───── Passage given ─────

Every single person who ask me think it's worth about $30-35k max, and they claim that 40k is too steep for our 'entry' level bimmers.
So it kinda gets to me in a way that I think about it and say to myself it probably isn't really worth all that money. :banghead:  

But then again, if a 330 were priced starting at $30+k (loaded w/options) then everyone would be driving one.

what do you guys think?


----------



## TedW (Jan 13, 2003)

jk330i said:


> Whenever I have friends ask me how much I paid for my 330i they get shocked when I tell them it is a $40k car.
> 
> Every single person who ask me think it's worth about $30-35k max, and they claim that 40k is too steep for our 'entry' level bimmers.
> So it kinda gets to me in a way that I think about it and say to myself it probably isn't really worth all that money. :banghead:
> ...


If you got a 325 you would be in the $30-$35k range. It's been my experience that most non-BMW drivers equate the price of a 3 series to be $30-$35k in general no matter what the model.

Ted


----------



## The HACK (Dec 19, 2001)

Does what other people think what you PAID for your car really matter that much? :dunno:

You're willing to shell out $40 large for the car, obviously it's worth it to you. Doesn't matter what other people think.:thumbdwn:


----------



## sshuit (Apr 15, 2002)

I would say that BMW's are overpriced. You don't get a lot of std equipment for the money, and the best value is in a 325i/330i stripper.

They can do that because they make some of the most fun to drive cars in the world and they know they can get away with it.

If all you care about is value, buy an Acura or a Lexus or an Infiniti.

You get much more "value" for money (leather / included standard features) and people will think you are a "smart shopper".

On the other hand if you want a car that puts a smile on your face every time you hit a set of curves, then stick with the bimmer. (Or maybe a P-car)



jk330i said:


> Whenever I have friends ask me how much I paid for my 330i they get shocked when I tell them it is a $40k car.
> 
> Every single person who ask me think it's worth about $30-35k max, and they claim that 40k is too steep for our 'entry' level bimmers.
> So it kinda gets to me in a way that I think about it and say to myself it probably isn't really worth all that money. :banghead:
> ...


----------



## AF (Dec 21, 2001)

I think all new cars are getting crazy in there prices . . . $40,000 is a little over-priced in comparison to our competitors but it is not outrangous or anything . . .


----------



## Kaz (Dec 21, 2001)

───── Supplied information ─────

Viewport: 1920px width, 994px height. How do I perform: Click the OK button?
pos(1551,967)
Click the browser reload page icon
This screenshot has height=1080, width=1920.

─────

Prompt 1:
Answer these questions about the BMW price thread.
(a) According to TedW, what price range do most non-BMW drivers think a 3 series costs?
(b) Which three car brands does sshuit name for buyers who care only about value?
(c) How does AF describe $40,000 in comparison to BMW's competitors?
Prompt 2: Rewrite the part of the BMW price thread starting at "## AF (Dec 21, 2001)" and ending at "Kaz (Dec 21, 2001)", with "competitors" replaced by "rivals".

Task answer 1:
(a) $30-$35k, no matter what the model.
(b) Acura, Lexus and Infiniti.
(c) A little over-priced.

Task answer 2:
## AF (Dec 21, 2001)

I think all new cars are getting crazy in there prices . . . $40,000 is a little over-priced in comparison to our rivals but it is not outrangous or anything . . .


----------



## Kaz (Dec 21, 2001)